As such, the operator needs to have technology with both the scale to handle its portfolio and the flexibility to make quick decisions.
Fairbanks said he is focused on avoiding a disconnect between what a technological solution can do in theory with how it will be practically used in the field.
Sullivan concurred, noting that line staff should be “champions” of technology for it to work as planned.
“They’re the adopters … so, including our line staff in that process is critical,” Sullivan added.
In addition to knowing the desired product and the desired function, operators also need a formalized investment structure, according to Cochrane.
Cochrane said he had approached the HumanGood board of directors after a recent investment opportunity popped up. His goal was to create a financial tool with which to move on technology more quickly.
“The technology world moves a lot faster than the senior housing world,” Cochrane said.
His pitch paid off. The HumanGood board set up a fund controlled by Cochrane.
“We need to get to fast ‘no’s as well as sustained yesses. We’re not good at the fast ‘no’s,” he said. “We’re trying to push the rock up the hill, but sometimes you just need to let it roll down the hill and stay there.”

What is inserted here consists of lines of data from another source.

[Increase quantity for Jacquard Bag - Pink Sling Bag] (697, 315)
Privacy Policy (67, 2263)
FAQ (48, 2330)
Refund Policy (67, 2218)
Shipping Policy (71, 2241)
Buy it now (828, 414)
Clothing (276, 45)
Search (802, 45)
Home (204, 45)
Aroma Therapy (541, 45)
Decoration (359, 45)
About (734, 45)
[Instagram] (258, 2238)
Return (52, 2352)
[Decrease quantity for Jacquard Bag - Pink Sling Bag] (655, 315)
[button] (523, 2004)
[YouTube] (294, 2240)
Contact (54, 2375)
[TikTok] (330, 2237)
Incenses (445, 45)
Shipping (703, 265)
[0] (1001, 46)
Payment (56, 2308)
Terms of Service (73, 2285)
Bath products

Indeed, senior living operators will need to navigate what looks good and what will actually work — for operations and for the bottom line. In some cases, capital partners are stingy about participating in technology improvements.
“When I think about capital partners, they are very much lagging as it relates to the willingness and the capacity to help us as operators invest in technology,” Fairbanks said. “They’re not willing to join me in that journey to create some aligned incentives… that ultimately will benefit them as the capital partner.”
Crafting a disciplined approach for finding, funding and rolling out new technology is particularly difficult in senior living.
“We’re challenged with balancing what I consider to be two very difficult aspects of the business — mission and margin,” said Dickinson. “Taking care of people is at the heart of what we do, but we have to do it with a margin-driven approach.”
But the industry also has an opportunity to overcome those challenges by working together, either as a formalized consortium or more loosely as an industry.
“It’s about collaboration,” Cochrane said. “If we can collaborate across disciplines, then we’ve unlocked something really powerful.”